Vim Vixen is pretty simple, it adds a few Vim keybinds to your standard page navigation, good ole Vim favorites like gg to go to the top of a page and G to go to the bottom. which is neat but most importantly it lets use J and K to scroll up and down. You can also use Vim Vixen to do some crazy text-based navigation as shown on their add-on page, but that is a little beyond what I use it for.

3. Switch Tabs on the fly

This one is short and sweet. Ctrl + Tab cycles through your active tabs, easy as that. This paired with a good application switcher/launcher (My vote is always for Pop_OS' flavor, shown here, but pick your own poison) can really speed up your workflow, I’m not talking a “save-you-hours-per-day” type speed increase but a few seconds here and there really adds up over a work week.

4. Themes that don’t suck

Let’s be really honest here, default Firefox is not pretty…I mean it isn’t as bad as some browsers but it ain’t no looker neither. Firefox is pretty customizable and offers you a few themes to start out with out-of-the-box. The prepackaged themes are also ugly as sin… So, what can we do to make our install of Firefox UnixPorn worthy? We go with one of the tried and true themes that you see on there all the time, here are a few of my favorites but there are a lot of good ones out there if you are willing to wade through the bad eggs:

/posts/Firefox_dracula_theme.png

Dracula - This is my current daily driver, the Dracula theme is available for almost any piece of software that accepts theming, VSCode, Datagrip, Slack, GTK…you name it, it probably has a Dracula theme available for it, but if you aren’t sure you can always check the official website.

Arc Dark - This one is clean and simple, blacks and grays.

Rainbow Blur - If you want a bit more color, this one is for you.

And of course, if you can’t find anything quite to your taste and you have some free time on your hands, feel free to build your own.

5. New Tabs to lower your blood pressure

/posts/Firefox_tabliss.png

Now that you have the power of the address bar under your belt, you really don’t need Firefox’s default new tab screen to display your recently visited sites, right? So, lets reclaim some of that space you just freed up! Meet Tabliss, a less evil and in my opinion, vastly better version of the now paid?!?!?! new tab add-on, Momentum. Tabliss does one thing and does it well, it gives you a random pretty image when you fire off a new tab, that’s it. You can also have it tell you the time, weather or have it give you a inspiring quote if that’s your thing…I just like the pretty pictures.
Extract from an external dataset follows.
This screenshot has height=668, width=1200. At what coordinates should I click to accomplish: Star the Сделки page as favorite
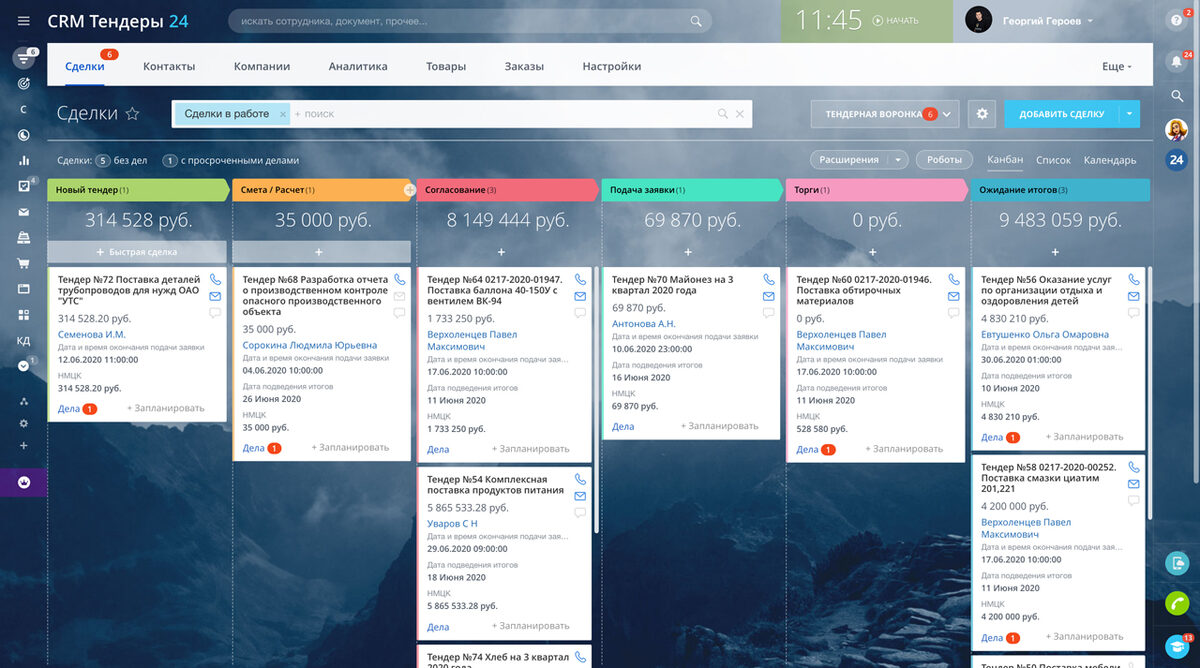click(132, 114)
This add-on is better than Momentum for three reasons:

  1. Minimal permissions - Why does Momentum need to see my browser history?!?!
  2. Its free - WHO THE HELL IS GOING TO PAY A MONTHLY FEE FOR THIS?!?!?
  3. Its customizable - You can drop your own CSS in to style it, its not as good as writing your own new tab page (and there will be a post about that at some point) but for quick and easy, it does the job.
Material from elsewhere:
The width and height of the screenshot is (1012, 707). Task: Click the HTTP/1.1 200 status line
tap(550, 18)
Bonus: Web apps that make life easier

In addition to pimping your browser-ride, there are a few simple web applications that I have stashed in my bookmarks bar that really up my productivity, they might help you out if your workflow is anything like mine:

  • StackEdit - This is online Markdown editor, vastly superior to VSCode’s. I have no idea why anyone would use anything else. It’s fast, has a clean UI and does things like exports to HTML if you need it to. No more writing ugly Readme.MDs for me!
  • RegEx101 - The best way I can describe this one is a RegEx IDE or maybe RegEx REPL? It makes this mysterious and infuriating part of my job just a little less so. I would love someone to bundle this, or something like it, into a VSCode Extension but until then, this does the trick.
  • XML Beautifier - I spend a lot of time working with APIs, its just a part of the job. Fortunately for me, VSCode has a pretty decent JSON pretty-print extension that can turn unformatted JSON into something fairly readable…the same cannot be said for XML. I work in the medical industry, which is about 4-5 years behind technology-wise and man, these guys love SOAP, which means they really love XML, like….a lot. So what do you do when a random integration component spits out a log full of nonsense unformatted XML, you dump it into this web app to make it readable!